When Gayle Giese heard about the shooting at Marjory Stoneman Douglas High School, about 20 miles north of her home in Broward County, Fla., she said one of her first thoughts was, “Oh my gosh, they’re going to blame this on mental illness.”
She thought of her 26-year-old son Andrew, who has schizophrenia.
“He’s a wonderful person with a terrible illness,” she said.
Giese says Andrew is extremely sensitive. “He gets upset when he hears about violence of any kind,” she said, adding that she decided to tell him about the shooting before he heard about it on TV or on the radio.
“I think it helped a great deal,” she said.
In the days following the shooting that claimed 17 lives, Andrew was glued to the news coverage. “He asked me if I was going to give blood because he heard they were asking people to do that,” Giese said.
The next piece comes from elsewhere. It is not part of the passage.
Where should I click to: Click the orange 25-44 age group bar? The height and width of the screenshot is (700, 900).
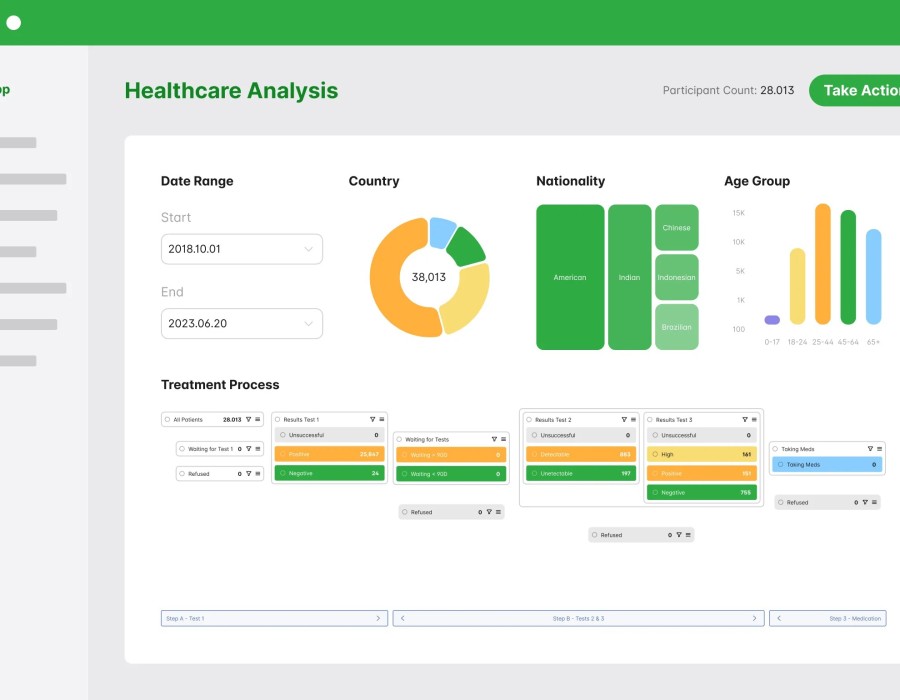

A predictable pattern emerges each time there is a mass shooting in this country: the initial shock and search for answers gives way to a debate over guns and mental health care. The latter presents a dilemma for many Americans who experience the realities of mental illness on a daily basis, as well as for those who advocate for increased access to mental health care and work to combat the stigma surrounding conditions like schizophrenia and bipolar disorder.
Giese is concerned about the consequences of associating acts of violence with mental illness because, she says, the link is not borne out by facts or her experience with her son.